Compared with the EAR of 10 μg/d, intakes of vitamin D in children and teenagers in Ireland are low and, despite a liberal policy of voluntary food fortification, not one individual in the current study was identified as having intakes that approached the UL. Natural food sources of vitamin D are few and infrequently consumed and, although supplementation is an effective method of increasing intakes in the individuals who take them, the proportion of supplement users is low. This low uptake, particularly among adolescents, proves that in this population supplementation is not an effective public health strategy to reduce vitamin D inadequacy. With thoughtful planning and well-informed modelling of food intake data, food fortification (using a combination of bio-fortification and nutrient addition) has the potential to increase intakes at the low end of the distribution (i.e. in non-supplement users) without incurring risk of excessive intakes at the upper end of the distribution. Vitamin D-fortified foods can increase 25(OH)D concentrations in a dose-dependent manner( Reference Black, Seamans and Cashman 41 ); however, careful consideration must be given to the range of products used, and the level of vitamin D added, in order to ensure efficacy while minimising the risk of excessive intakes. This can only be achieved by modelling food consumption intakes in representative samples and subsequently carrying out community-based RCT that measure the impact of fortified foods on 25(OH)D concentrations. In the meantime, data from targeted RCT in children and teenagers are required to establish dietary requirements in these age groups prior to making major modifications to the food supply.
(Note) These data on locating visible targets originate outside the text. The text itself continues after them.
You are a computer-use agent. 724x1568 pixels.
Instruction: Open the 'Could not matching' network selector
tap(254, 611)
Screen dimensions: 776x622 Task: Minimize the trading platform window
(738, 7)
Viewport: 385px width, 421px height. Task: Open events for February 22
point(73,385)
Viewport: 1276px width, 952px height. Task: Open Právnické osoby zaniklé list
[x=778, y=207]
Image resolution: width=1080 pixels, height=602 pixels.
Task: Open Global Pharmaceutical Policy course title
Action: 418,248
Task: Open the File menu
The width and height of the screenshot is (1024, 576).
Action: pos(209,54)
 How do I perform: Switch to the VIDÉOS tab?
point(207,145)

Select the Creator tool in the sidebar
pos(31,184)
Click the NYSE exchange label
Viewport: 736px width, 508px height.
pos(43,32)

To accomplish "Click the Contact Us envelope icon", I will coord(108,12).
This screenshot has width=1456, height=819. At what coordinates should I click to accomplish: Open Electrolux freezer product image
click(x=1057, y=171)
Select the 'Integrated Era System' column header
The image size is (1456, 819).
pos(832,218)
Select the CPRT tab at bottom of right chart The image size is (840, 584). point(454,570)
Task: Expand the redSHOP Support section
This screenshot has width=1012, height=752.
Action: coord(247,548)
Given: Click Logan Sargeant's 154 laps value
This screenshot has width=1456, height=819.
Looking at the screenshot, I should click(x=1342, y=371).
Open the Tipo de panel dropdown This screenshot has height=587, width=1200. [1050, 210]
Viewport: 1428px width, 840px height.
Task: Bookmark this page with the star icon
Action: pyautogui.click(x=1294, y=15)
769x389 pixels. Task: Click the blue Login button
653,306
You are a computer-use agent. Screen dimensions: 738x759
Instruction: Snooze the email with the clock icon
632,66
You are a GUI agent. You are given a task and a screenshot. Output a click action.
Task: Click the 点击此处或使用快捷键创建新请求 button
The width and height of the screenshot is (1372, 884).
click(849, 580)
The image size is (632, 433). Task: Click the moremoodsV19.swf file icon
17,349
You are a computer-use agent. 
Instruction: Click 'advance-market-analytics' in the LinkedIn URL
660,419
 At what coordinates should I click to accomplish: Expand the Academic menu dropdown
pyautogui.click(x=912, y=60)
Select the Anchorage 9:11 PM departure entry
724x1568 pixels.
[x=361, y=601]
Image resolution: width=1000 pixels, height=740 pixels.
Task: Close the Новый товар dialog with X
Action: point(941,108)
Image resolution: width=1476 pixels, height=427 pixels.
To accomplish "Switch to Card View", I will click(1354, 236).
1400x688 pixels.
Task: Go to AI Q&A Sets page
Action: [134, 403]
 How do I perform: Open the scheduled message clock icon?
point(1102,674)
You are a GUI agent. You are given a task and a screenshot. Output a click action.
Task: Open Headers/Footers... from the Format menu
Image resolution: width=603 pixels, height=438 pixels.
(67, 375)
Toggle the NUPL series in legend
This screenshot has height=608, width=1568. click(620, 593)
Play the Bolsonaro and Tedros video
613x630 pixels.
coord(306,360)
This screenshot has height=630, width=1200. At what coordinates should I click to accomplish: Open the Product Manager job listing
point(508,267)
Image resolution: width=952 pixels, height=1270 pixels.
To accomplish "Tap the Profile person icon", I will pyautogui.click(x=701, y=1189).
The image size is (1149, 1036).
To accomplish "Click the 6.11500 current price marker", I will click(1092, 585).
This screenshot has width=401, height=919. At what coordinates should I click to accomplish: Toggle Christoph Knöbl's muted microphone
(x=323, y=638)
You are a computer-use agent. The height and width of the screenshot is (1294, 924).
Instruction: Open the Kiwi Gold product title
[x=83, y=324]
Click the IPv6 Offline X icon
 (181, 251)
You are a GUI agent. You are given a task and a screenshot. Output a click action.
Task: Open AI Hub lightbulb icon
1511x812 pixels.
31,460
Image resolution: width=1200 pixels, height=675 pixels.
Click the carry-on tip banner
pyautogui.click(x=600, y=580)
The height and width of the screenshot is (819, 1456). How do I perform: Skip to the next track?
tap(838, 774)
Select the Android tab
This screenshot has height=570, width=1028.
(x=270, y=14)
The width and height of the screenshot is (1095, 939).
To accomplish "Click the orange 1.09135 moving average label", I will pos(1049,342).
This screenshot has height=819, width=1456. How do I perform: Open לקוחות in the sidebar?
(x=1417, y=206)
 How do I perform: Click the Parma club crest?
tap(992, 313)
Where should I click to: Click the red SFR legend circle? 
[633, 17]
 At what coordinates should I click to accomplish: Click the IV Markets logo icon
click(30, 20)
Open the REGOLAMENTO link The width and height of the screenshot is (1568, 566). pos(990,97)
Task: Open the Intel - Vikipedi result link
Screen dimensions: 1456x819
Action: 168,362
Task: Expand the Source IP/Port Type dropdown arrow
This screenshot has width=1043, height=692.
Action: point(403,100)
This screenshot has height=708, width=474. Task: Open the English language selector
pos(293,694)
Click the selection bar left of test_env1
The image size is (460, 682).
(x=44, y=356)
Sources of funding: The National Nutrition Surveys of children and teenagers in Ireland were funded by the Irish Government, Department of Agriculture, Food and the Marine. The present analysis was carried out with partial financial support from the Commission of the European Communities, specific RTD Programme ‘Quality of Life and Management of Living Resources’, within the 6th Framework Programme (contract no. FP6-036196-2 EURRECA: EURopean micronutrient RECommendations Aligned). This paper does not necessarily reflect the views of the Commission and in no way anticipates future policy in this area. Conflict of interest: The authors have no conflicts of interest. Authors’ contributions: M.K. designed the research; L.J.B. conducted the analysis; L.J.B. and M.K. wrote the paper; A.F. was the Principal Investigator of the two national nutrition surveys on which the analysis is based; J.W. was involved in implementation of the two surveys; M.K. had responsibility for final content; all authors read and approved the manuscript.